Call of the Void Call of the Void

The themes explored in Call of the Void hold even more meaning this year than Baker might have imagined. As the world brushes up against the unknown of an entirely new experience that challenges our perceptions of reality, digital mediums are helping us construct a sense of community. They are also a primary way of experiencing art right now, when museums and galleries remain closed to limit public gatherings. But Baker says she is not ready to settle into a completely virtual artspace. “Digitally sharing work is an avenue, and I think it needs to be explored more now because of what’s going on, but it’s not something I’m particularly interested in,” she admits.
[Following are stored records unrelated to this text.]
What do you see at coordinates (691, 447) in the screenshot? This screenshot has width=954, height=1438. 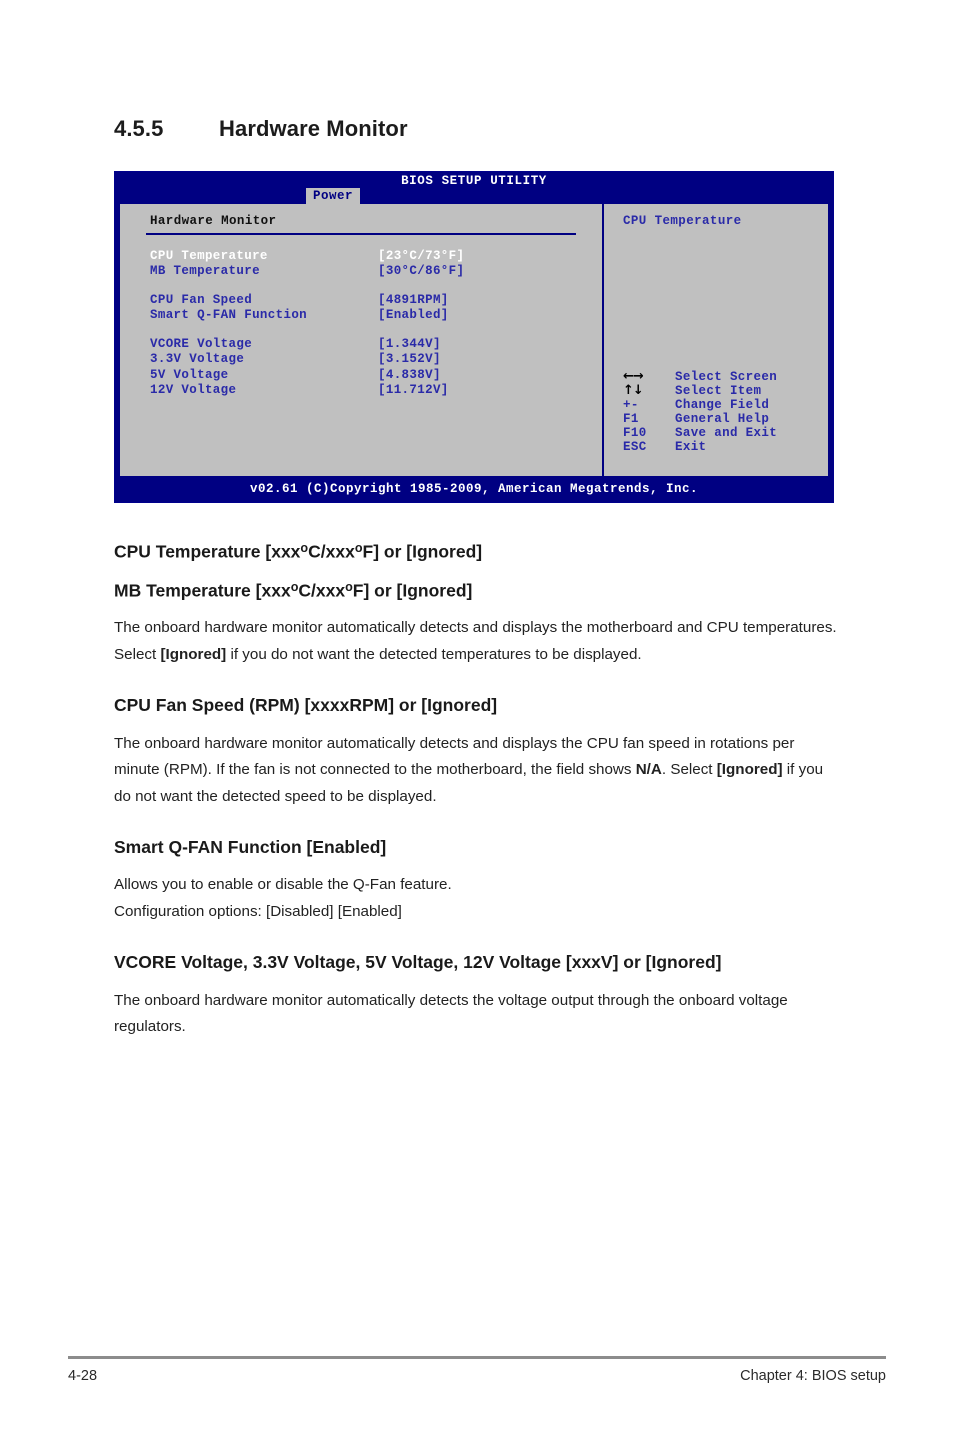 I see `legend-desc: Exit` at bounding box center [691, 447].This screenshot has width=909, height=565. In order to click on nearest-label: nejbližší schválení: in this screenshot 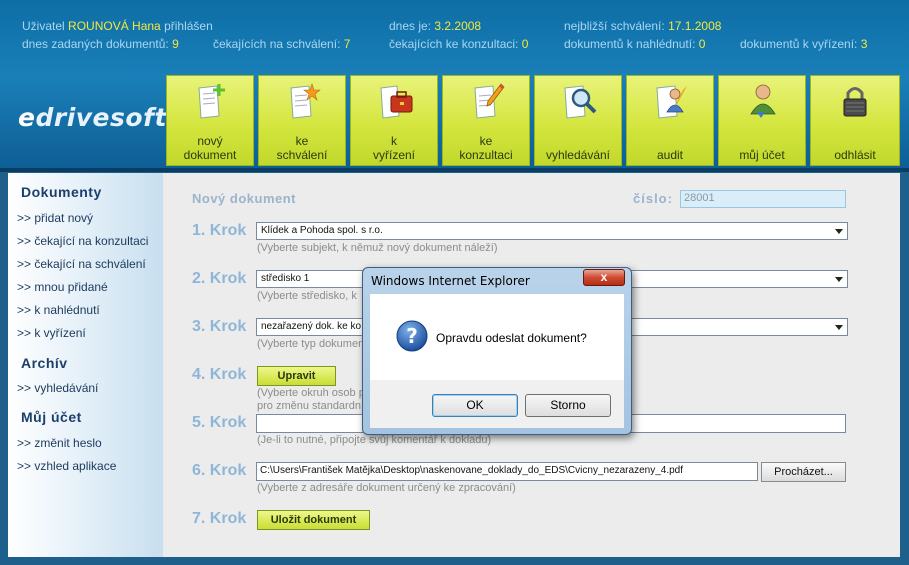, I will do `click(614, 26)`.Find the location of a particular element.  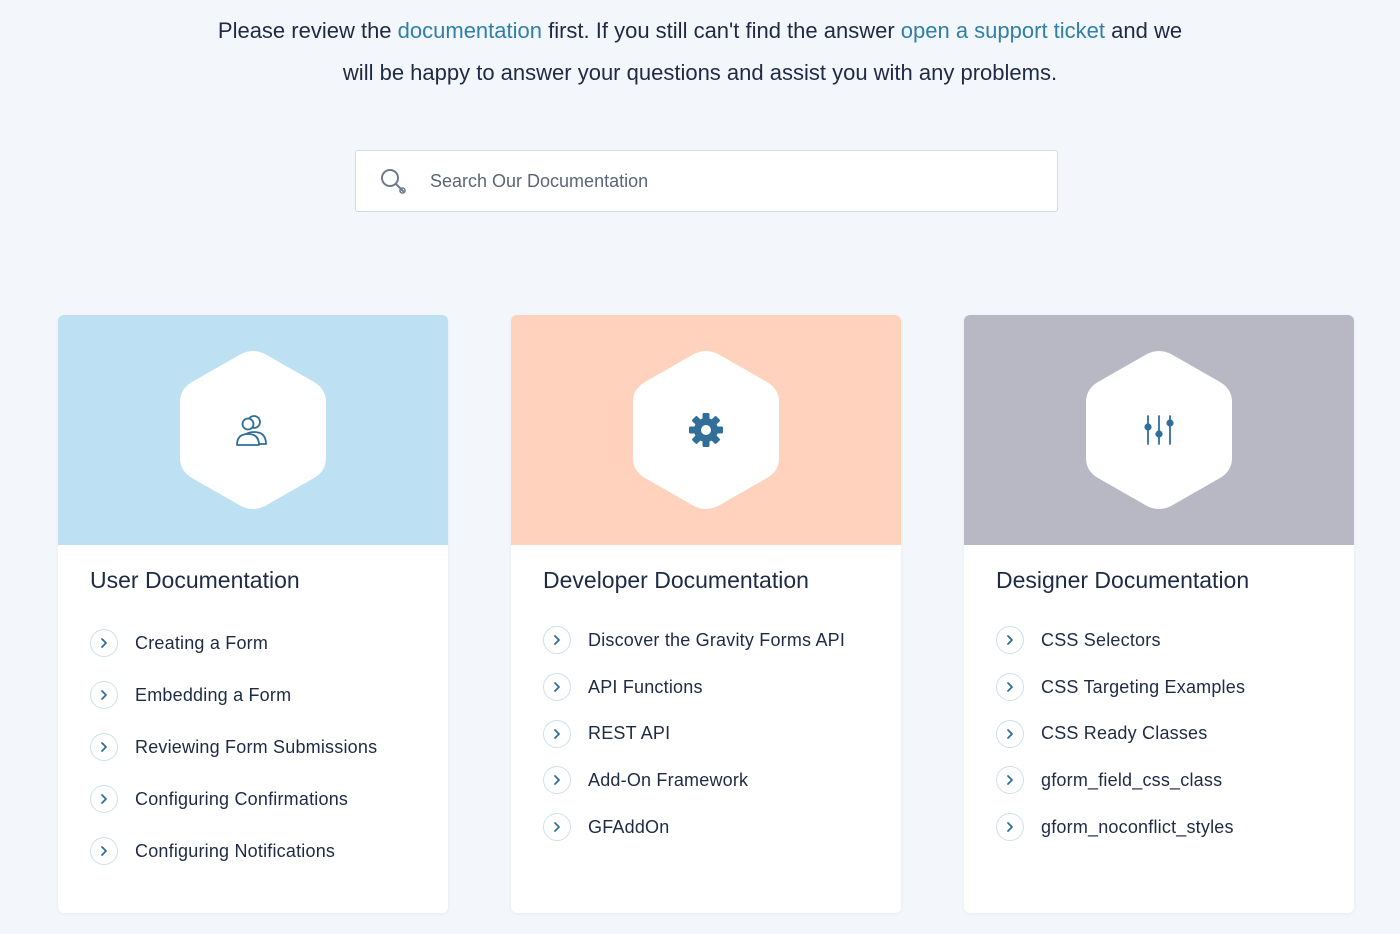

documentation-link: documentation is located at coordinates (470, 30). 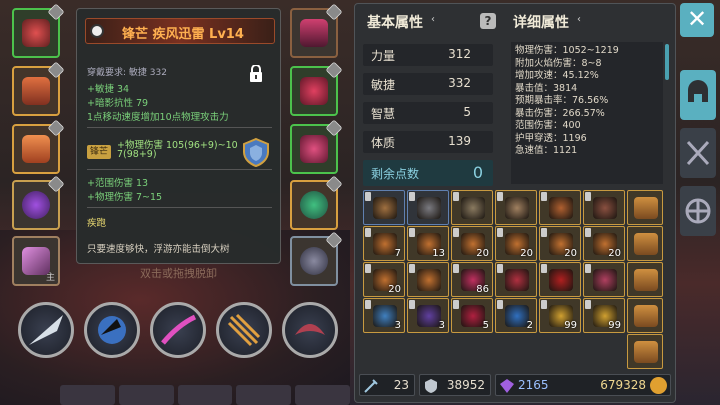 I want to click on detail-attributes-title: 详细属性, so click(x=541, y=23).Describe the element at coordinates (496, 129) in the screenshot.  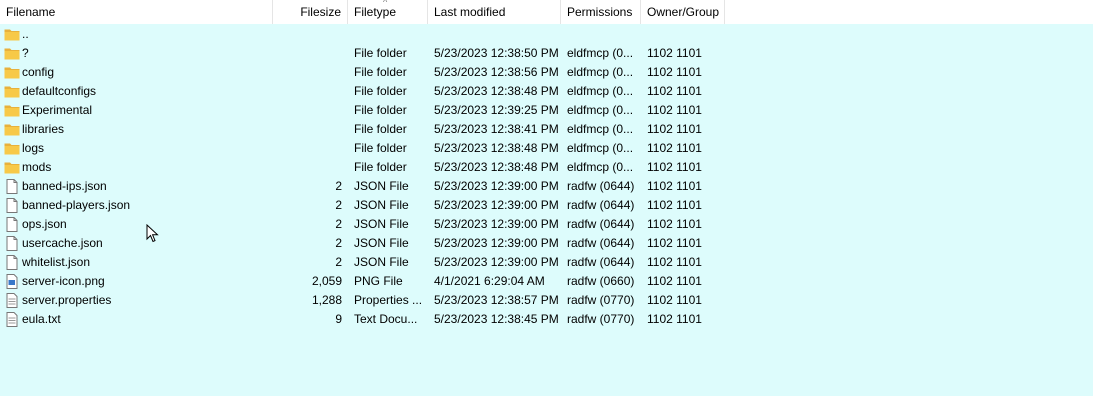
I see `file-modified: 5/23/2023 12:38:41 PM` at that location.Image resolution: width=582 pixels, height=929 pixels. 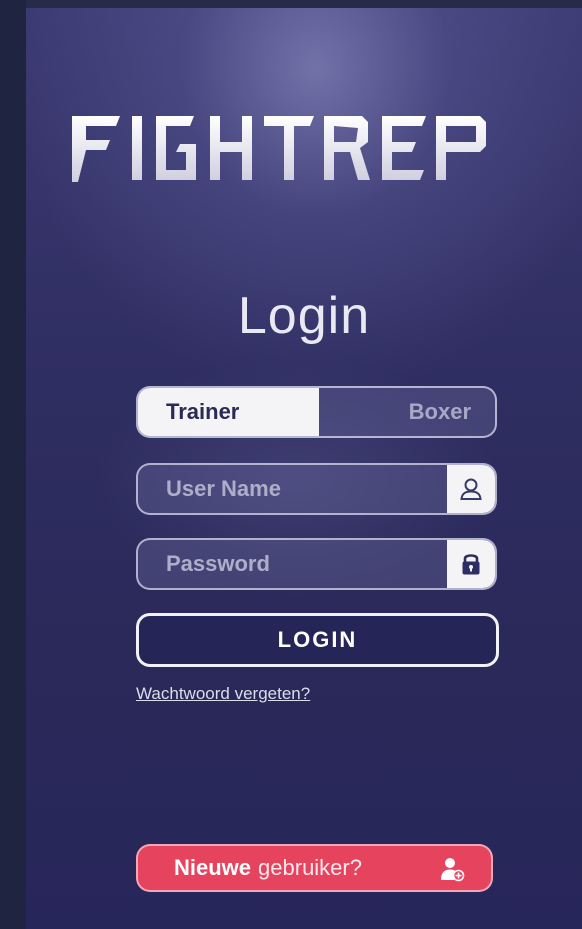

While she prefers to incorporate media as part of an installation you have to be in the space to experience, she does think her video editing skills open up a lot of possibilities for creating art while physically distanced. “I do feel like there’s a lot to mine there, and I have endless ideas,” she says.

Baker is now back in Austin and busy brainstorming physically distanced exhibitions with Contracommon, a local arts collective executive directed by Southwestern alumna Taylor Bailey ’17. Baker’s classmate Forrest Aderholt ’16 is also a member. “It’s very much a lot of Southwestern people doing this all together,” she says. 

Contracommon has several projects in the works for their gallery space at the Hill Country Galleria. This month, they began running window shows, where artwork is displayed close to the windows of their storefront gallery to be viewed from the walkway outside. Both Baker’s and Aderholt’s work is currently on display in the first round of their revolving show RE/FLEX, which runs through August 23. Baker also helped curate a concurrent window show, No Contact, that is on display through September 19. In December, they plan to invite Hive Arts, another collective that works in digital and data art, to set up a light and video projection display as part of a big event that is happening at the galleria. They are also starting a platform for tutorial videos, and Baker hopes to put together some introductory painting tutorials soon. “We’ve come up with a lot of plans, and I’m excited about what we’re going to do,” she says.

Outside of her projects with Contracommon, Baker is working on commissioned paintings and keeping an eye out for teaching positions in Austin. “I’m looking at any and all options to pay my bills, for sure,” she laughs. “Teaching was something I wanted to do. I did it the entire time I was in grad school, and I really enjoyed it.” She currently has three paintings in the works and is devising a plan for a long-term video project, hoping for a chance in the coming months to get other people involved.

Reflecting on her experiences at and after Southwestern, Baker believes the rigorous studio art program at Sarofim helped prepare her for the many professional challenges she has encountered in the past four years. Her best advice to current students is to stay focused but flexible. “Keep your eyes on the prize, so to speak,” she suggests, “but also be prepared for, and welcoming to, changes to your plan.”